Don Cossacks
The Don Cossacks and the Don Cossack Army ( Russian : донское казачье войско) are from the numerically largest sub-group of Cossacks . By 1920 the Don Cossacks comprised approximately one million people. The Cossack Army was established in the 1570s and disbanded in 1918. After 1990, a Cossack renaissance developed in today's Russia, which also affected the Don Cossacks and led to a reactivation of the Don Cossack army.
history
The Don Cossacks formed as fortified farmers against the Tatars from the 15th century . They lived on the Don and its tributaries Medveditsa , Chopjor , Siverskyi Donets and Scherebez. The land was common property with them ( common land ). The Don Cossacks were involved in the Russian colonization of Siberia from the 16th century . The highest military rank among the Don Cossacks is that of an ataman .
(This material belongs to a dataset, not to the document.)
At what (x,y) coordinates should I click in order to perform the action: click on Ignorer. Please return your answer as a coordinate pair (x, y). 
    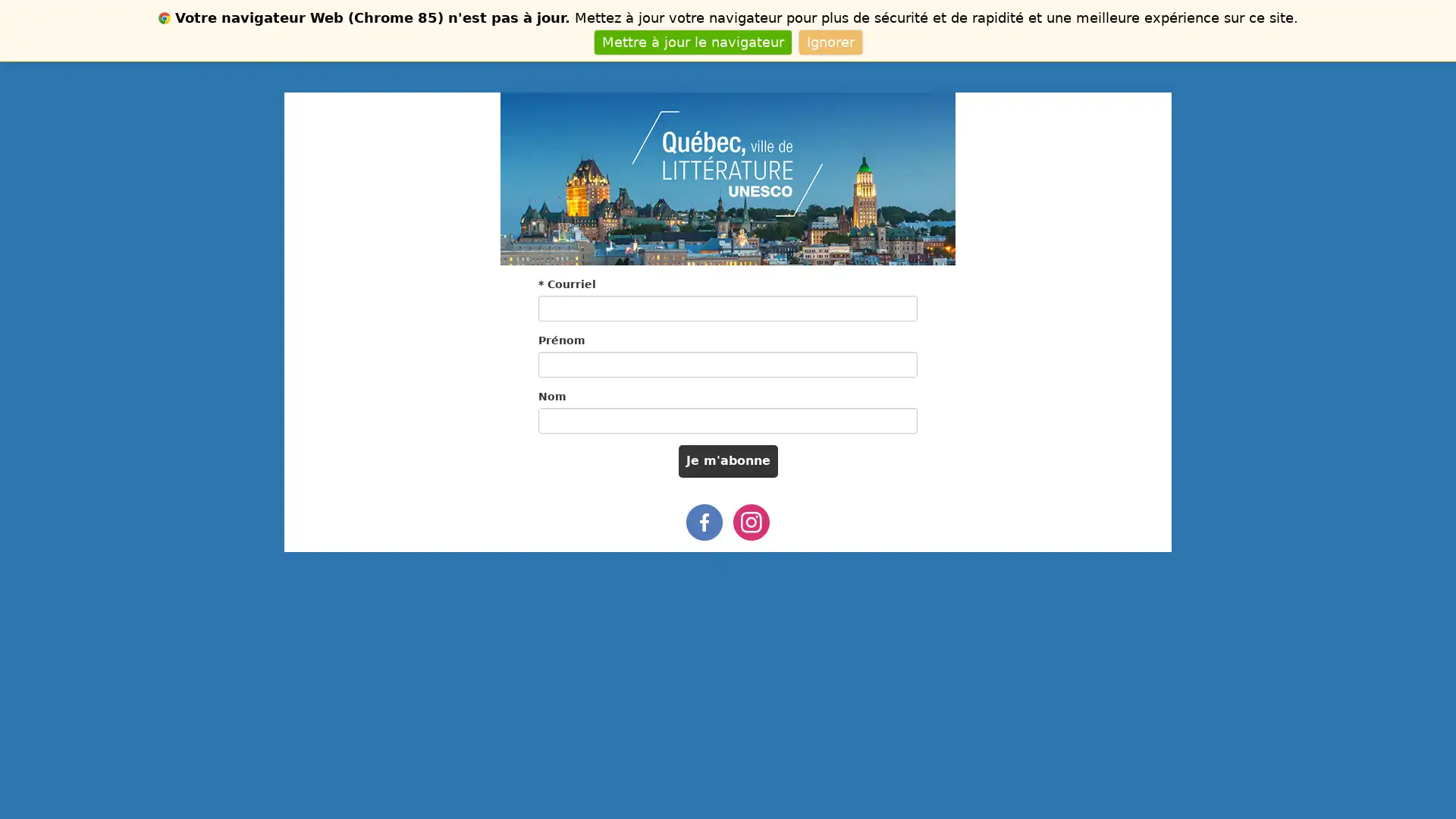
    Looking at the image, I should click on (829, 41).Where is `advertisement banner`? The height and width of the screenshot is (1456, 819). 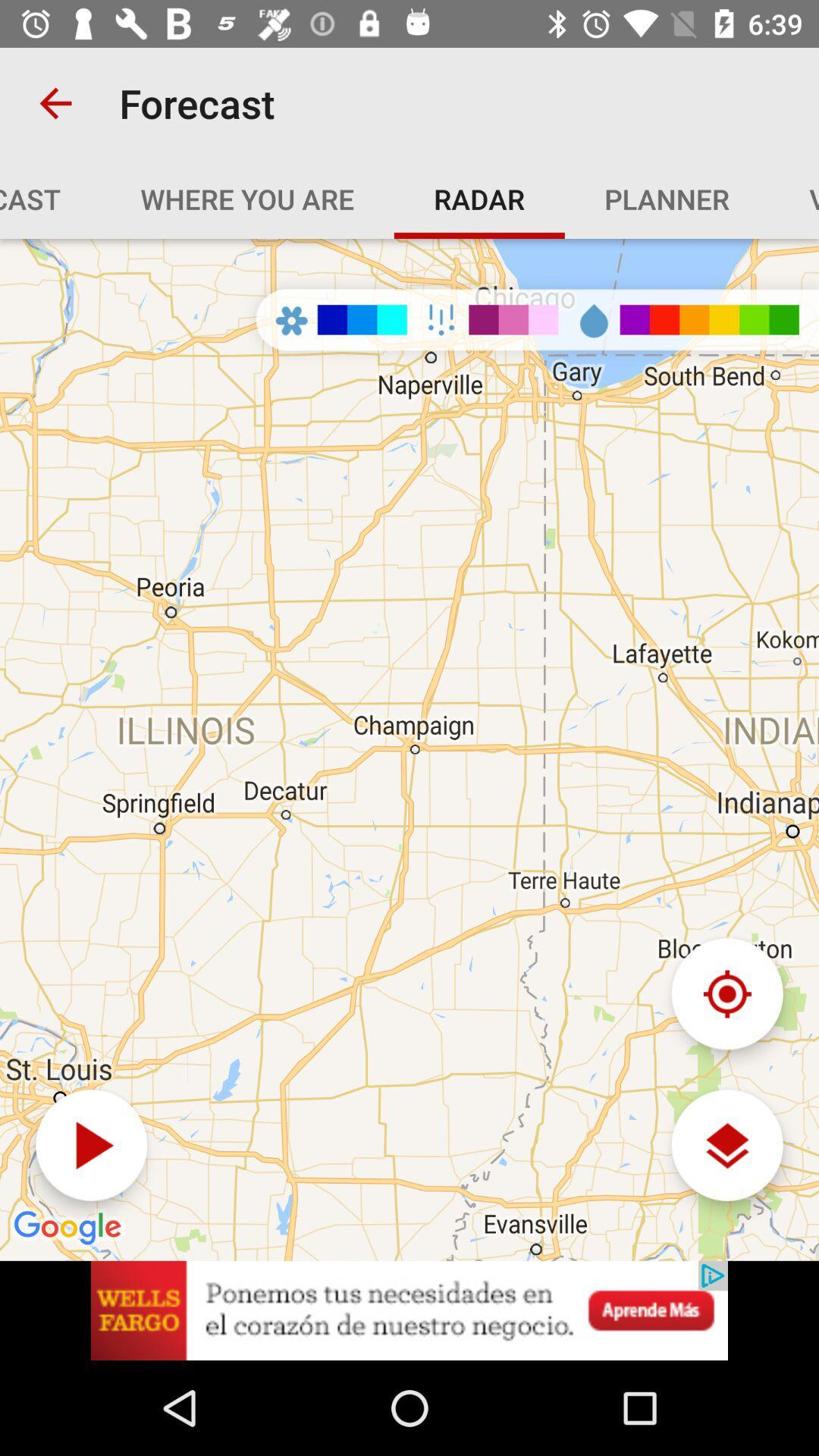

War missions and uprisings
In 1641 the Don Cossacks temporarily conquered the Ottoman fortress of Azov on the lower reaches of the Don. In the years 1670 to 1671 the Don Cossacks under Ataman Stenka Razin rose up in a great uprising against the Tsar, who, in their opinion, had curtailed their rights of freedom. The uprising was eventually put down. At the end of the 17th century, the Don Cossacks took part in the Crimean and Azov campaigns on the Russian side . In the 18th century they played an important role in the victorious Russian wars against the Ottoman Empire . Around 1800 they provided 70,000 fighters in the Russian army in the coalition wars against Napoleon . Under General Matwei Platow , they won several important victories against the French and their allies. The resistance of the Don Cossacks to the Bolshevik takeover of power in 1917 ( October Revolution ) led to bitter fighting during the Russian Civil War . After the defeat and the dissolution of the Don Cossack army, the majority of whom were fighting on the side of the White Army , the Bolsheviks began to repress. The policy of decosacization , mass shootings, deportation , emigration and the famine associated with collectivization dealt a severe blow to the Don Cossack population in the early Soviet period.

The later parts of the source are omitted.